Re: Review Request 60926: SENTRY-1760: HMSFollower should detect when a full snapshot from HMS is required

Sergio Pena Wed, 19 Jul 2017 12:11:05 -0700


> On July 19, 2017, 5:20 p.m., Alexander Kolbasov wrote:
> > sentry-provider/sentry-provider-db/src/main/java/org/apache/sentry/service/thrift/HMSFollower.java
> > Lines 97 (patched)
> > <https://reviews.apache.org/r/60926/diff/4/?file=1778739#file1778739line97>
> >
> >     Can you achieve the same purpose by providing client in a constructor? 
> > This may be a bit cleaner.


The constructor parameters are increasing. We have currently 6, and now we will 
provide 2 more. I think is cleaner to have setters and avoid large # of method 
parameters, don't you think?


> On July 19, 2017, 5:20 p.m., Alexander Kolbasov wrote:
> > sentry-provider/sentry-provider-db/src/main/java/org/apache/sentry/service/thrift/HMSFollower.java
> > Line 152 (original), 159 (patched)
> > <https://reviews.apache.org/r/60926/diff/4/?file=1778739#file1778739line159>
> >
> >     What if we have an old snapshot so it isn't empty (and in fact we keep 
> > some number of old snapshots around) so this will only be the case the 
> > first time. How is the decision made afterwords?
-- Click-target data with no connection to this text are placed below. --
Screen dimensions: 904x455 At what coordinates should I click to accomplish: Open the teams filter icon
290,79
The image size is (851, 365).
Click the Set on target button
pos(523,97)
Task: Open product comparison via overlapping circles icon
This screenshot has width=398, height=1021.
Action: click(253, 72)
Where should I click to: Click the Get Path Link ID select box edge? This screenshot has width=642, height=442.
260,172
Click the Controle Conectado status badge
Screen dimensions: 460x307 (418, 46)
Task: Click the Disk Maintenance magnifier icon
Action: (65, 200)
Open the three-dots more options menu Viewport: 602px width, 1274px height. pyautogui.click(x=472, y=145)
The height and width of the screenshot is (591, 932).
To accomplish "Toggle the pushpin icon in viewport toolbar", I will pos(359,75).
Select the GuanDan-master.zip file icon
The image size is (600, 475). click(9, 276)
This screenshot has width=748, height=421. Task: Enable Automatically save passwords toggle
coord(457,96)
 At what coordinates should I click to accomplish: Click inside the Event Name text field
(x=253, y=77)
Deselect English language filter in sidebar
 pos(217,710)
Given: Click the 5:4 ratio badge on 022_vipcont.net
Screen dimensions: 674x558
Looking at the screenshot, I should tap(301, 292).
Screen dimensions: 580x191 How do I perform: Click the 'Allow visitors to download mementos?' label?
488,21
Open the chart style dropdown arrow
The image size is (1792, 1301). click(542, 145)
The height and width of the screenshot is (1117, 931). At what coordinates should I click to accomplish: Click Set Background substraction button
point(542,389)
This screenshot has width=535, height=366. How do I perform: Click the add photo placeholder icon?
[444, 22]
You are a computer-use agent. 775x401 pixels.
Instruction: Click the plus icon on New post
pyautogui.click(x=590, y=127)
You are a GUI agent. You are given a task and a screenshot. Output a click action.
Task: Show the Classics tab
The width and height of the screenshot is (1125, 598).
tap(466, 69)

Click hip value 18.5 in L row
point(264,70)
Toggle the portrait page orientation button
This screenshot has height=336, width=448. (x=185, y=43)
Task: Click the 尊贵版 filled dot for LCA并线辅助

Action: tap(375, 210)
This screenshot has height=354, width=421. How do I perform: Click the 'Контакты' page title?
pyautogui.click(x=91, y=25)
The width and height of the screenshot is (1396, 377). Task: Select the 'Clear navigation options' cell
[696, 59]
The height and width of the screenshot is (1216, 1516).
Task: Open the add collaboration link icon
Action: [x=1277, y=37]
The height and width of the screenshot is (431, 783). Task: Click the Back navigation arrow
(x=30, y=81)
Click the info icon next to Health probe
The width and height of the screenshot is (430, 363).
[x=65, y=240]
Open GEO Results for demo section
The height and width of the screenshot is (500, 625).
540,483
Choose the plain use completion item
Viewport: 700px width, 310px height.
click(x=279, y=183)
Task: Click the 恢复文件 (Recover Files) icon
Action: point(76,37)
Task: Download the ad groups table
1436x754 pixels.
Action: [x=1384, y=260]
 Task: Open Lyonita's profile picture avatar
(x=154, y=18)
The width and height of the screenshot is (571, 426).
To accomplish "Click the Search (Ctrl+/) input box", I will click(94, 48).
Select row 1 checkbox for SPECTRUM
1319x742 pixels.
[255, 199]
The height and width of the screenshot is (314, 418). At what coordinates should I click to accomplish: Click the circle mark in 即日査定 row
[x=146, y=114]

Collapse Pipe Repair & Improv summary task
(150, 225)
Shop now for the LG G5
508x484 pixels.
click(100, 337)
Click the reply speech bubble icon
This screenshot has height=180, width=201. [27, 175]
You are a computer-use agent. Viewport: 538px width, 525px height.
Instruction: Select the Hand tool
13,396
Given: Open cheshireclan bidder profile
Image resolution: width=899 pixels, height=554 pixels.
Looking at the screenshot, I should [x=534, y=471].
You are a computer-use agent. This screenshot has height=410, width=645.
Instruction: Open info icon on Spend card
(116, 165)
I created a isFullSnapshotRequired() method that have 2 conditions to check for 
full snapshots. It has better explanation there.


> On July 19, 2017, 5:20 p.m., Alexander Kolbasov wrote:
> > sentry-provider/sentry-provider-db/src/main/java/org/apache/sentry/service/thrift/HMSFollower.java
> > Lines 165 (patched)
> > <https://reviews.apache.org/r/60926/diff/4/?file=1778739#file1778739line165>
> >
> >     Why do we need to keep in in the class field?
> >     
> >     This is rather weird - we detect that we need a full snapshot, and 
> > instead of just getting it, record this piece of information and retrieve 
> > it during the next cycle. What is the point in doing it this way?

I did some changes on the run() method to make this cleaner. I think we should 
either create a snapshot or process notifications per run to reduce the 
conditions and make the code cleaner. If a snapshot is done, why should we try 
to fetch notifications again? Better to do either one per run I think.


> On July 19, 2017, 5:20 p.m., Alexander Kolbasov wrote:
> > sentry-provider/sentry-provider-db/src/main/java/org/apache/sentry/service/thrift/HMSFollower.java
> > Lines 169 (patched)
> > <https://reviews.apache.org/r/60926/diff/4/?file=1778739#file1778739line169>
> >
> >     Suppose that we have two Sentry servers. The first one got the current 
> > notification ID, but later looses leadership and another one processes a 
> > few requests by the time we get here, so we can run into this situation. So 
> > we should be a bit more conservative and may be check a few things first:
> >     
> >     1) Check that we are still the leader
> >     2) Re-read currentNotificationId and make sure it didn't advanced 
> > forward.
> >     
> >     Once we detect the condition we should just get the snapshot rather 
> > then defer it to the next iteration.

What about checking for leadership at the moment of persisting the snapshot? 
Otherwise, I feel we'll have to have this check evertime we do something on the 
code making it ugly with too many leadershipt checks, and perhaps future 
developers won't know that we would need this check.


> On July 19, 2017, 5:20 p.m., Alexander Kolbasov wrote:
> > sentry-provider/sentry-provider-db/src/main/java/org/apache/sentry/service/thrift/HMSFollower.java
> > Lines 185 (patched)
> > <https://reviews.apache.org/r/60926/diff/4/?file=1778739#file1778739line185>
> >
> >     Does HMS provide a guarantee that notifications have no gaps?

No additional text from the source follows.